Short problem — Reproduce every one of the records below word for word.

Listed records —

+--

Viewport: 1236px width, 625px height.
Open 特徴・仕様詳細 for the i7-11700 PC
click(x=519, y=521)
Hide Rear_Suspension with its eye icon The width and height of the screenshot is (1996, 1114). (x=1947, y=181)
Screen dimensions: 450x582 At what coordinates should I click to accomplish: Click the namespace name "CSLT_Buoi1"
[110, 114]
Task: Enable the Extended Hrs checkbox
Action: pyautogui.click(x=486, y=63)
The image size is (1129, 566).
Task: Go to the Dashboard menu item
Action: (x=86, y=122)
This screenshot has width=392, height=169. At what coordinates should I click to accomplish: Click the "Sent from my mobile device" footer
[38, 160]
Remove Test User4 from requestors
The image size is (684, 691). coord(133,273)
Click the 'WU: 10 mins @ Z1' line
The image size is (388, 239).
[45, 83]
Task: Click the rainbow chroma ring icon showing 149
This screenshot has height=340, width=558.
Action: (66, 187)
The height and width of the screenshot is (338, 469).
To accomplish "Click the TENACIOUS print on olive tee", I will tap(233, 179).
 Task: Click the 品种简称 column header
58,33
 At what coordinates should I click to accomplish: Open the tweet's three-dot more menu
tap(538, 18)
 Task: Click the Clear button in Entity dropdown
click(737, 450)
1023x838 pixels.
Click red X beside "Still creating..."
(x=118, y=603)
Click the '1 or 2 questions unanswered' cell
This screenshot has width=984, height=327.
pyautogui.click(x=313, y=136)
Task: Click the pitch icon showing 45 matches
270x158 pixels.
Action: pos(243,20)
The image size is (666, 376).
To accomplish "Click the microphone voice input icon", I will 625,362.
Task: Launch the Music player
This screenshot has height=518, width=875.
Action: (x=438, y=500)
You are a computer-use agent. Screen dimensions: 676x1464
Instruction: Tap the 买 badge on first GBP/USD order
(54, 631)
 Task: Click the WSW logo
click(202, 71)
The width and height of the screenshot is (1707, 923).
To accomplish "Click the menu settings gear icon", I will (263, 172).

+--

Exercise response —
Viewport: 1236px width, 625px height.
Open 特徴・仕様詳細 for the i7-11700 PC
click(x=519, y=521)
Hide Rear_Suspension with its eye icon The width and height of the screenshot is (1996, 1114). (x=1947, y=181)
Screen dimensions: 450x582 At what coordinates should I click to accomplish: Click the namespace name "CSLT_Buoi1"
[110, 114]
Task: Enable the Extended Hrs checkbox
Action: pyautogui.click(x=486, y=63)
The image size is (1129, 566).
Task: Go to the Dashboard menu item
Action: (x=86, y=122)
This screenshot has width=392, height=169. At what coordinates should I click to accomplish: Click the "Sent from my mobile device" footer
[38, 160]
Remove Test User4 from requestors
The image size is (684, 691). coord(133,273)
Click the 'WU: 10 mins @ Z1' line
The image size is (388, 239).
[45, 83]
Task: Click the rainbow chroma ring icon showing 149
This screenshot has height=340, width=558.
Action: (66, 187)
The height and width of the screenshot is (338, 469).
To accomplish "Click the TENACIOUS print on olive tee", I will tap(233, 179).
 Task: Click the 品种简称 column header
58,33
 At what coordinates should I click to accomplish: Open the tweet's three-dot more menu
tap(538, 18)
 Task: Click the Clear button in Entity dropdown
click(737, 450)
1023x838 pixels.
Click red X beside "Still creating..."
(x=118, y=603)
Click the '1 or 2 questions unanswered' cell
This screenshot has width=984, height=327.
pyautogui.click(x=313, y=136)
Task: Click the pitch icon showing 45 matches
270x158 pixels.
Action: pos(243,20)
The image size is (666, 376).
To accomplish "Click the microphone voice input icon", I will 625,362.
Task: Launch the Music player
This screenshot has height=518, width=875.
Action: (x=438, y=500)
You are a computer-use agent. Screen dimensions: 676x1464
Instruction: Tap the 买 badge on first GBP/USD order
(54, 631)
 Task: Click the WSW logo
click(202, 71)
The width and height of the screenshot is (1707, 923).
To accomplish "Click the menu settings gear icon", I will (263, 172).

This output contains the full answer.